Exercise brief >>
Wherever the word "dimensions" occurs in the lines below, copy the whole line.

╔══

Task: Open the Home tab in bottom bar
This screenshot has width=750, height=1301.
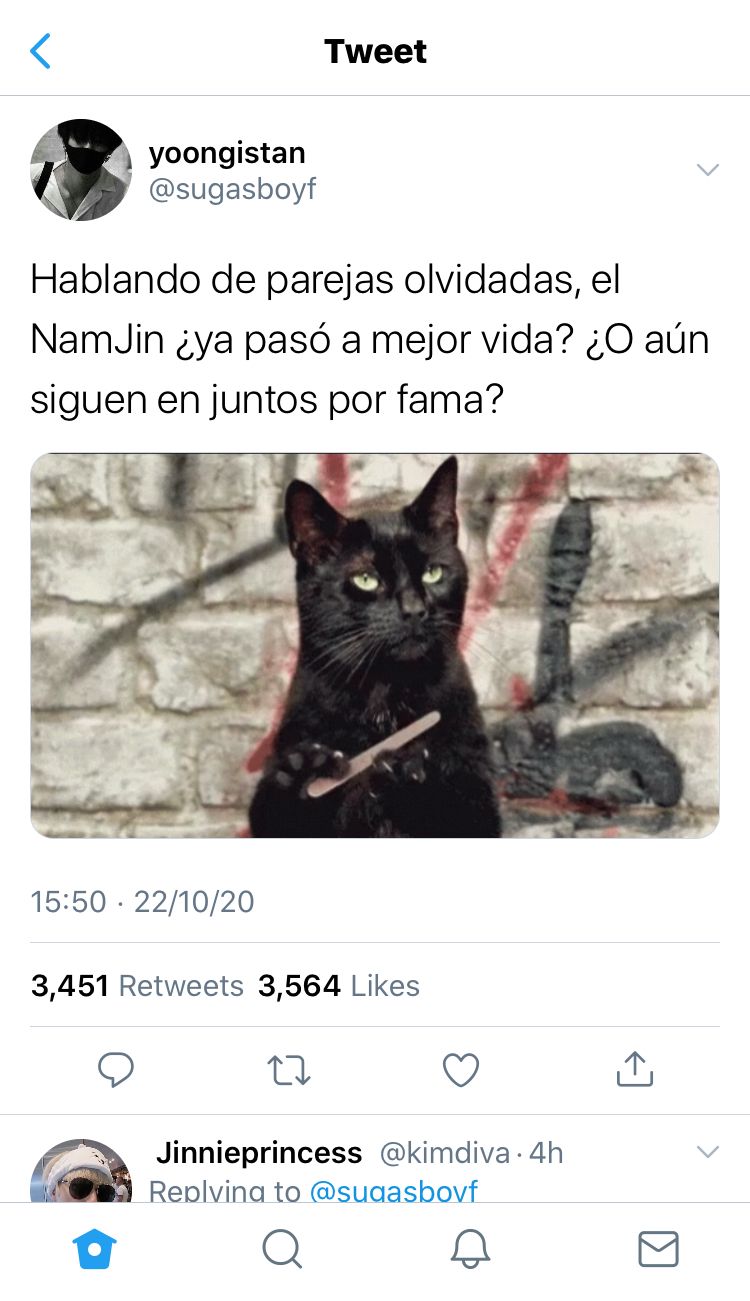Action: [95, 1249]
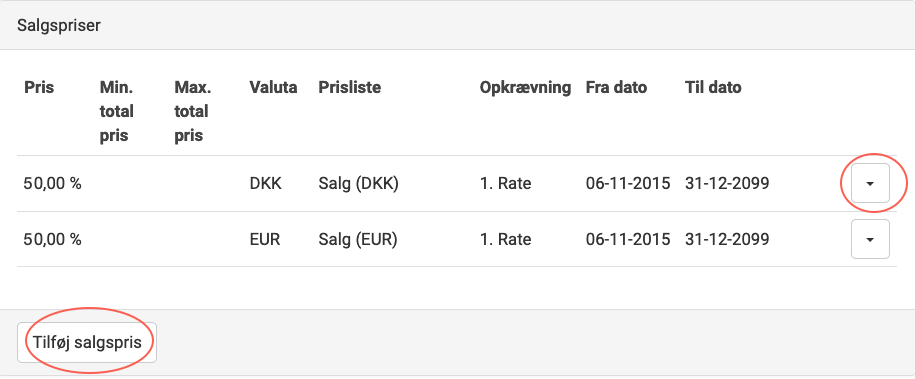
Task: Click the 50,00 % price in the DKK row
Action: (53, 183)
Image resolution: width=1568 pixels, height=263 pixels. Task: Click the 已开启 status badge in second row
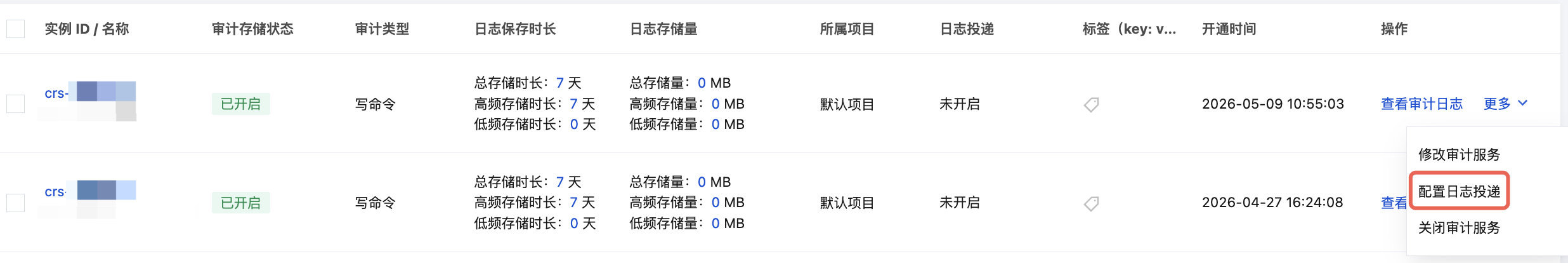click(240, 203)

╚══
╔══

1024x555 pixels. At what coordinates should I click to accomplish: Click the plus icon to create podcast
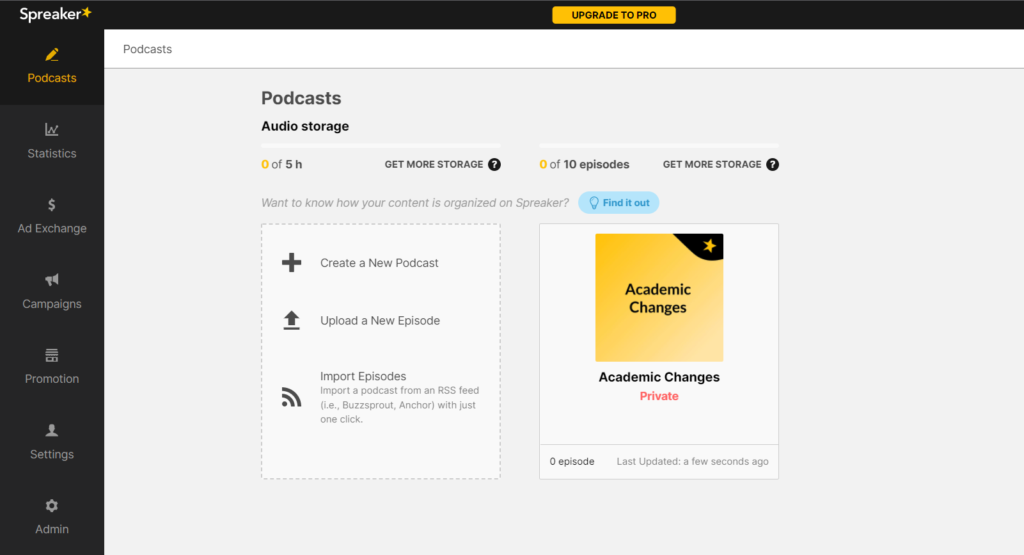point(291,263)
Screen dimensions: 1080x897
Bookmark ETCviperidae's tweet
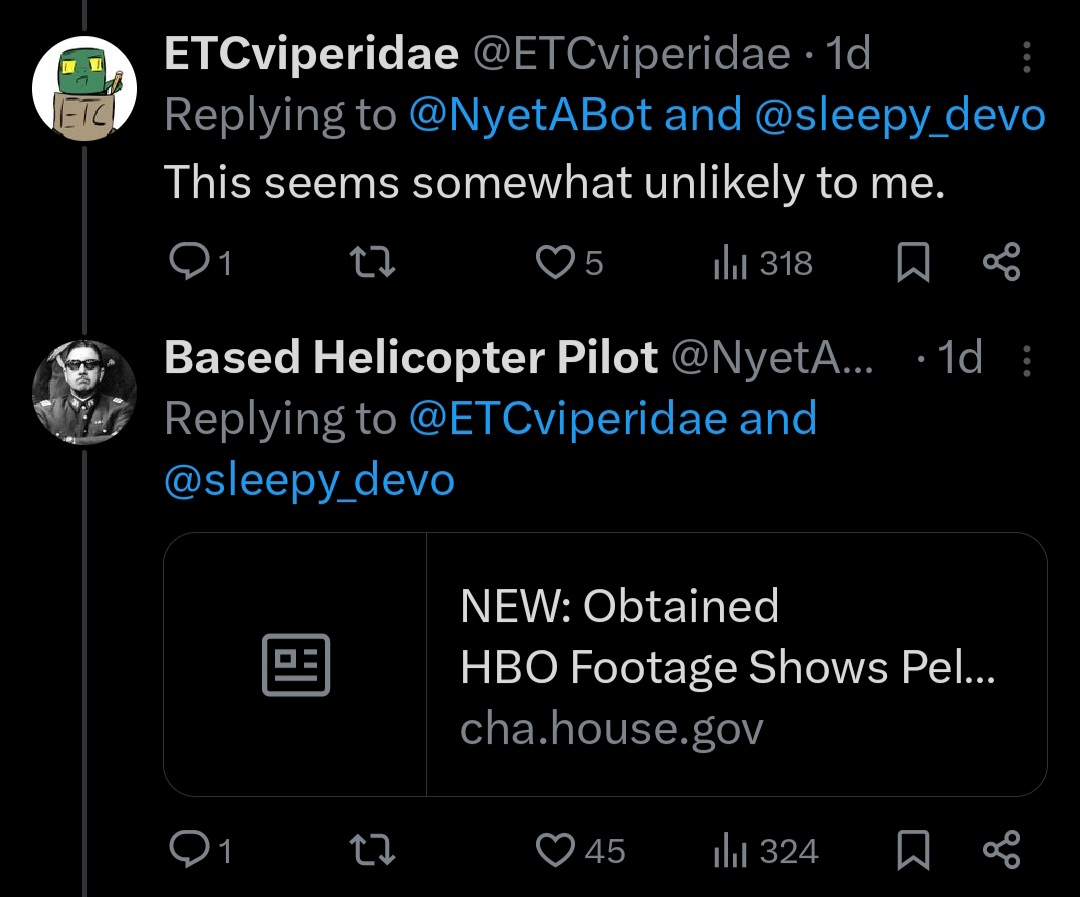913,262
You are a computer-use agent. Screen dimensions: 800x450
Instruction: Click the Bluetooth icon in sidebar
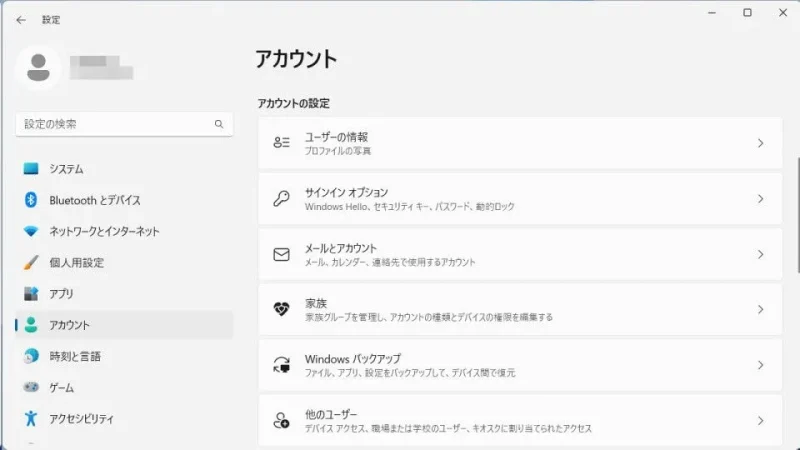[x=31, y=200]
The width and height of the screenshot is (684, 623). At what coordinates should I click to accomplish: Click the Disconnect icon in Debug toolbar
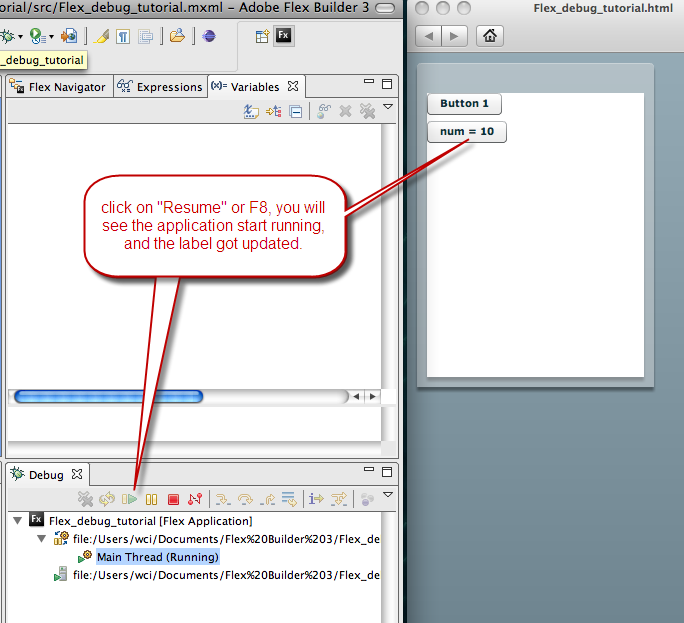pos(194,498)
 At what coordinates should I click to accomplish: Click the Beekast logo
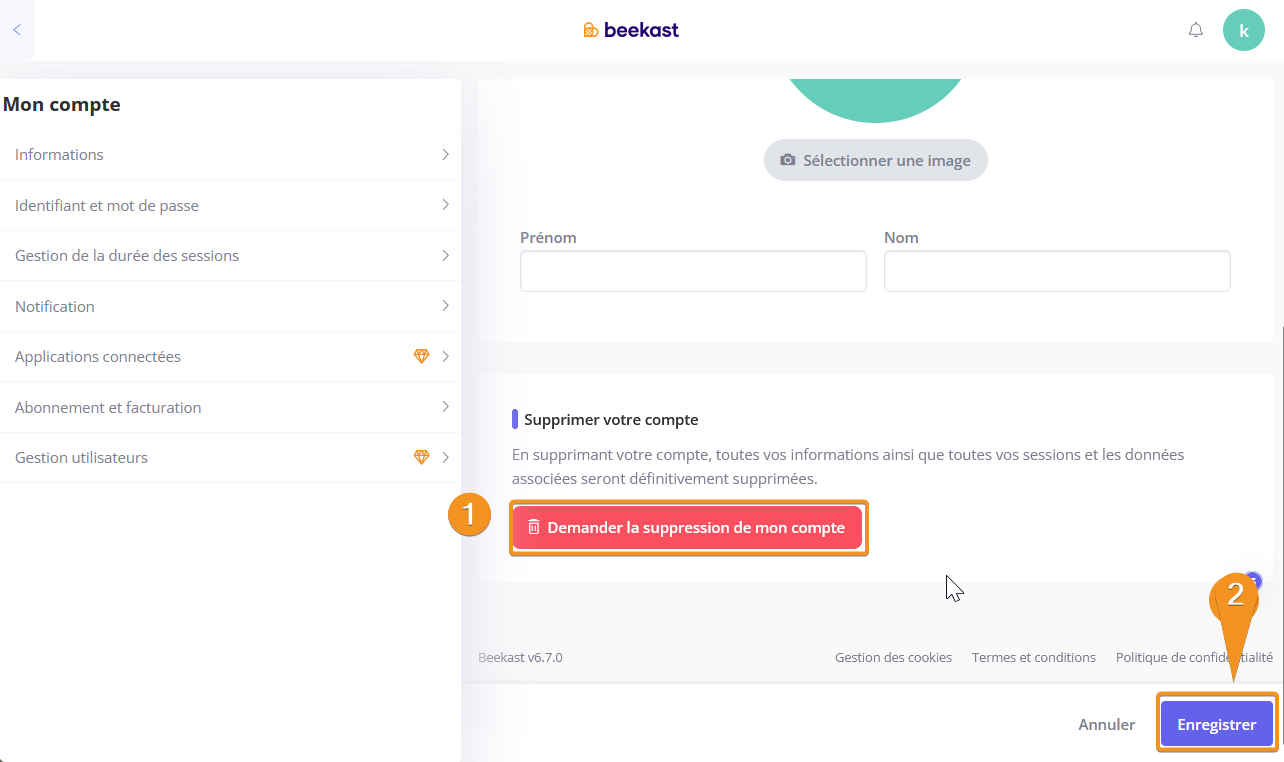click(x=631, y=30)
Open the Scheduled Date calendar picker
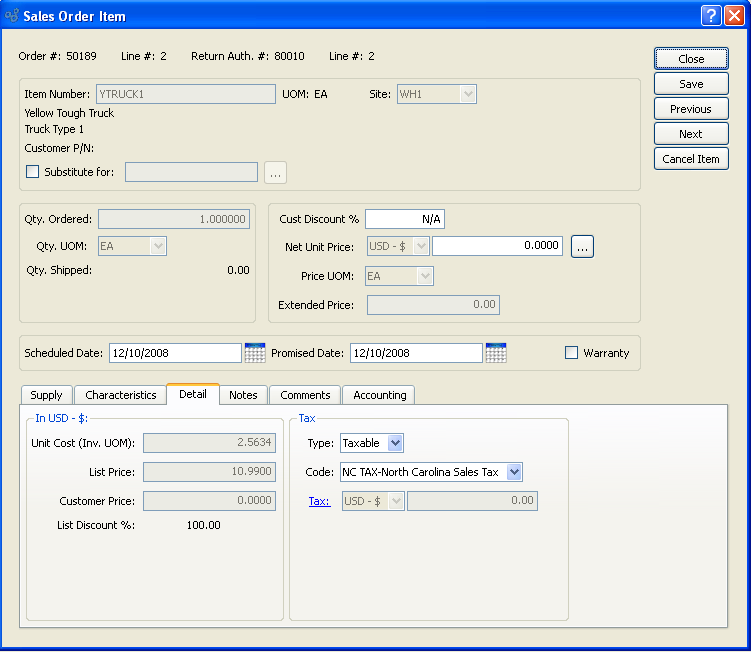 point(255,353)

╚══

Response box >>
Screen dimensions: 1080x897
You are a computer-use agent. Screen dimensions: 800x450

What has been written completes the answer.